While the Mayan culture developed in Central America, other great cultures arose along the seacoast of Peru at Nazca and Trujillo. According to the ancient legends, their development came with the advent of people in ships. Similarly, the Mayan legends concerning Quetzalcoatl tell of his coming in a ship. From the beginning, the early Chimu culture, centered around Trujillo, had an advanced complex social structure, with war chiefs and priests ruling over the lower classes of warriors, artisans, and slaves.
The early Chimu had fine red pottery covered with a white slip decorated in black, red, yellow, and orange figures, showing helmeted warriors, fish, birds, and flowers. Vases in the form of human faces as well modeled as the Copan head have been found in early Chimu levels. Contemporaneous with the Chimu, the early Nazca -- farther south in Peru -- developed polychrome ware suggestive of lacquered inlay, with patterns similar to those on some of the Han-dynasty bronzes.
Following the Chimu and Nazca, other cultures grew up at Tiahuanaco and Chavin. The Tiahuanaco culture or its predecessors perfected architecture and casting in bronze.

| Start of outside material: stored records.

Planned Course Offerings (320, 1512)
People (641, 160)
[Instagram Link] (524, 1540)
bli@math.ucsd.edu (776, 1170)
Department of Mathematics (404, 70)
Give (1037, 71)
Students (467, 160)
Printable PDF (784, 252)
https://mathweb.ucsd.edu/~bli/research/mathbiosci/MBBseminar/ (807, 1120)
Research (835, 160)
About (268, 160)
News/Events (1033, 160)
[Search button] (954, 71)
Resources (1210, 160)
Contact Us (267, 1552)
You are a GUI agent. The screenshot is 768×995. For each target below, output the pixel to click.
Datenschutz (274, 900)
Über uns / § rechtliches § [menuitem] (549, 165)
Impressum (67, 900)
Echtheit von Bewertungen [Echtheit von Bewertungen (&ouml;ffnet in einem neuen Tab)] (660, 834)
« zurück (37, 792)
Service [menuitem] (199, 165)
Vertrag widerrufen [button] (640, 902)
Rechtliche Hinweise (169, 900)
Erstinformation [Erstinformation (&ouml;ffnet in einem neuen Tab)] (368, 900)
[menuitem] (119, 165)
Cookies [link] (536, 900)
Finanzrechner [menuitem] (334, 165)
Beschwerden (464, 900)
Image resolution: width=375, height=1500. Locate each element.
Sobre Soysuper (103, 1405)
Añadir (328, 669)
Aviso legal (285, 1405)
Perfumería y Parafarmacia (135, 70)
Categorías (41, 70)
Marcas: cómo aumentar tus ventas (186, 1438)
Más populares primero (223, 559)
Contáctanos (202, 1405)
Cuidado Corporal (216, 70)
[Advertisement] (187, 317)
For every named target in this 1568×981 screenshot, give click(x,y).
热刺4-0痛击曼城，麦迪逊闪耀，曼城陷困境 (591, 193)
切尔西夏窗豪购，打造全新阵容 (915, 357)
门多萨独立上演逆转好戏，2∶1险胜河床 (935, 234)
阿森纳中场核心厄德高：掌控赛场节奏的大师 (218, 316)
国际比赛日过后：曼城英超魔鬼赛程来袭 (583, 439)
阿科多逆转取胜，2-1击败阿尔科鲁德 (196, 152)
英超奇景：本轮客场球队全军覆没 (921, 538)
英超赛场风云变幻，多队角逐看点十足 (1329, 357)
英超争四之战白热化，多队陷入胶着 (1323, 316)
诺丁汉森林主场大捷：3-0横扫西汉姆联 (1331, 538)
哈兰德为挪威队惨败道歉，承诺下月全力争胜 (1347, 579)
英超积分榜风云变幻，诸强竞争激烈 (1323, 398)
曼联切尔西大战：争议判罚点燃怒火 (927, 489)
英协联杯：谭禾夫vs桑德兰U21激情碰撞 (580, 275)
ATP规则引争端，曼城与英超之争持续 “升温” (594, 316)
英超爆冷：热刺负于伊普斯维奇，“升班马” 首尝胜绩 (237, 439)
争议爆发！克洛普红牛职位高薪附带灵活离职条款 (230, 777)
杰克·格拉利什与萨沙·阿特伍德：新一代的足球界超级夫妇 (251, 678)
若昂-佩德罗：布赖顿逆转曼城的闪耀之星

Like the Mayans, the early Peruvians built great ziggurats, constructing both round and square buildings with corbeled stone domical roofs. They planned their abundantly irrigated cities with much skill. Archaeologists differentiate between Epigonal, Chavin, late Chimu, and Inca cultures, which followed each other with a gradual degeneration of the arts until about 1000 A.D. At that time the Quechuas, a highland tribe under their ruler, the Inca Manco Capac, began to conquer and coordinate all the tribes from Colombia to the Argentine, a process which continued over the next 500 years. Making their capital at Cuzco in Peru, the Incas united their empire with well-constructed roads carried over chasms on suspension bridges. They built many great cities, temples, and fortresses, notably Ollantaytambo, Macchu Picchu, Cuzco, and Sacsahuaman.
Through all the South American cultures, as well as those in Central America, the influence of technomorphic designs created first in weaving plays a great part in the architectural decoration. A comparison of a section of decorated wall in an Inca room at La Centinela, part of the wall from the late Mayan temple at Mitla, and a design by a 20th-century architect on the Furniture Exchange in New York City, indicates the appropriateness of this primitive, indigenous design when applied in our own day. It is important to notice that in all the American cultures the high quality and humanistic character of the earlier work gave way, as the cultures aged, to more massive architectural construction and more profuse decoration of a primitive, geometric character.